Here, for example, is one interesting fact: did you know that time travels faster just above the earth than it does on the surface of the planet?

In the 20th century, Albert Einstein had said that time can be understood to flow like a river; in some places it moves faster than others. He also likened it to the fabric of space. Earlier this year, British cosmologist Stephen Hawking provided tantalizing proof of time's fluidity. In a newspaper article, he cited as evidence what happens daily to the Global Positioning System (GPS) satellite network in orbit around the earth. The system that so many of us now rely on for accurate navigation requires the constant adjustment of its computer clocks.

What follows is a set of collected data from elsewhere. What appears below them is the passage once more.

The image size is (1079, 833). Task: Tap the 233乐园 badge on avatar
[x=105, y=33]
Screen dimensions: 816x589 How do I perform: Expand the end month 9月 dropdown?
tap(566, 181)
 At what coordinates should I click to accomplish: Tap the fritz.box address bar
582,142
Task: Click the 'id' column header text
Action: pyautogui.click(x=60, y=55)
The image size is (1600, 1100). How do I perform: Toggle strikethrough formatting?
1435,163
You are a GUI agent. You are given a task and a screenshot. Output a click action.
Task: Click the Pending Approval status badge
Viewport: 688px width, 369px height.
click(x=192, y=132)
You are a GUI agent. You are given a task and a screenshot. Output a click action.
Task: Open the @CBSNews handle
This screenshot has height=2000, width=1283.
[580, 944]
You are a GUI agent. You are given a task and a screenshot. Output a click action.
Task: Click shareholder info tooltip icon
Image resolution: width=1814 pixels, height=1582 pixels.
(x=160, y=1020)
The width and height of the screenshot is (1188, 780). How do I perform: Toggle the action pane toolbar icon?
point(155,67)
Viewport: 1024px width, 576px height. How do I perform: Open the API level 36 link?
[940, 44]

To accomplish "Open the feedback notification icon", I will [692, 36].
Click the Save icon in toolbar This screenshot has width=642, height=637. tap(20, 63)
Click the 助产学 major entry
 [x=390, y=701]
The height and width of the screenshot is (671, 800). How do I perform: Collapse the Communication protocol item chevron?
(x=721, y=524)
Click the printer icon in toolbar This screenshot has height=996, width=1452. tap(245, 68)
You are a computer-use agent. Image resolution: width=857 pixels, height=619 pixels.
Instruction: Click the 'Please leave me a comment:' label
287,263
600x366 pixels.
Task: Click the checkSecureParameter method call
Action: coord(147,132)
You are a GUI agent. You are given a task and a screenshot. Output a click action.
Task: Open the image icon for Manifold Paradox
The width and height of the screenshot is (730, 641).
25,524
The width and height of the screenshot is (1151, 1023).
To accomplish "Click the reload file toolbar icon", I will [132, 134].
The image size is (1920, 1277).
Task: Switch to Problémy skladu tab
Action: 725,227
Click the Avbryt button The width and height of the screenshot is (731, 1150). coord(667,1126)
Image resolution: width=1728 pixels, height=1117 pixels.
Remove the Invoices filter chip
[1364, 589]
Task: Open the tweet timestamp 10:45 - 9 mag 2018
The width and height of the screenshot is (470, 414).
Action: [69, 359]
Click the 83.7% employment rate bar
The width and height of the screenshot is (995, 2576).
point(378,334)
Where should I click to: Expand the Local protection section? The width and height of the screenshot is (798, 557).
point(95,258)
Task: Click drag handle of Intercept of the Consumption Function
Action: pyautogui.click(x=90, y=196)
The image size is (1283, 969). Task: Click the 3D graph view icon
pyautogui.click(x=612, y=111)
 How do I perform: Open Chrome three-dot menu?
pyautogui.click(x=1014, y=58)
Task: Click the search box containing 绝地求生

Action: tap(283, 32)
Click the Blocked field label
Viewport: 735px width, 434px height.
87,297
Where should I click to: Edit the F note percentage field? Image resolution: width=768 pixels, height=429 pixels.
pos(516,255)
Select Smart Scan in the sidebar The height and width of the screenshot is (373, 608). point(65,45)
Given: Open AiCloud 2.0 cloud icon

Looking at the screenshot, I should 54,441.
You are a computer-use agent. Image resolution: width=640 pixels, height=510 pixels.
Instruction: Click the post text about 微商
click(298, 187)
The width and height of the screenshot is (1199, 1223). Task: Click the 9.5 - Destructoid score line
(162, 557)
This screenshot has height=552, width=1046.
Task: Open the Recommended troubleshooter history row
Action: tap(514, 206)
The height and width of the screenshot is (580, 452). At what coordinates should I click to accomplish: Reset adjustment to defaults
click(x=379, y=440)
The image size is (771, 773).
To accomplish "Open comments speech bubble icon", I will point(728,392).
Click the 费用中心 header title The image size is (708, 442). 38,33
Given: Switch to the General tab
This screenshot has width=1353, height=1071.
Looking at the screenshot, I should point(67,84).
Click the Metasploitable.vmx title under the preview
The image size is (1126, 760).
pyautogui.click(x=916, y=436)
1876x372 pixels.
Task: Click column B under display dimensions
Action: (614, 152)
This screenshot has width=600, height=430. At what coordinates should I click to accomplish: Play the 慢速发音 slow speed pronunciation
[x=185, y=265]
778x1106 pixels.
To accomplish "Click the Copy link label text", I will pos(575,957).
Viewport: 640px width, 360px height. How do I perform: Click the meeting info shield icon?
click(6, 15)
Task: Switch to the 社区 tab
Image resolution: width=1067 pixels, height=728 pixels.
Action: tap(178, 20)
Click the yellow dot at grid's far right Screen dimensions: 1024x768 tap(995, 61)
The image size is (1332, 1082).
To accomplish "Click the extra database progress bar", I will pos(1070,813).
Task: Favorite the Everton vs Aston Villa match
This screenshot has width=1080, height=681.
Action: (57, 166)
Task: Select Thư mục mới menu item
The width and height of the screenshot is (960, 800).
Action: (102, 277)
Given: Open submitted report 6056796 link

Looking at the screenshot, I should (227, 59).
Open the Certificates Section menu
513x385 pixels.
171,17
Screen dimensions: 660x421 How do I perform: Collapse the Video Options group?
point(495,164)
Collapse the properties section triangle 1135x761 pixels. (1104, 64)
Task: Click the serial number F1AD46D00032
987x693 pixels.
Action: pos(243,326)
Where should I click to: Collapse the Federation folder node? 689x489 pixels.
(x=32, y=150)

Hawking writes, "Inside each spacecraft is a very precise clock. But despite being so accurate, they all gain around a third of a billionth of a second every day. The system has to correct for the drift, otherwise that tiny difference would upset the whole system, causing every GPS device on Earth to go out by about six miles a day." (Six miles per day!) Imagine what this drift, left unchecked, would do to aviation safety.

Hawking explained that the reason the clocks need adjustment is that the earth's gravity acts like a drag on the flow of time, and actually slows it down compared to the flow of time in space.

For more on Hawking's thoughts about time, including the possibilities of time travel, see Stephen Hawking's Time Machine, which was a summary posted on discovery.com


Related material

Link: Research on the frontiers of physics leads to interesting theories about time travel

4 comments:

  1. Simon Lopushinsky4 October 2010 at 19:28

    This is why time stops in a black hole singularity. So does that mean 80's hair metal and Air Supply are still popular somewhere in the universe?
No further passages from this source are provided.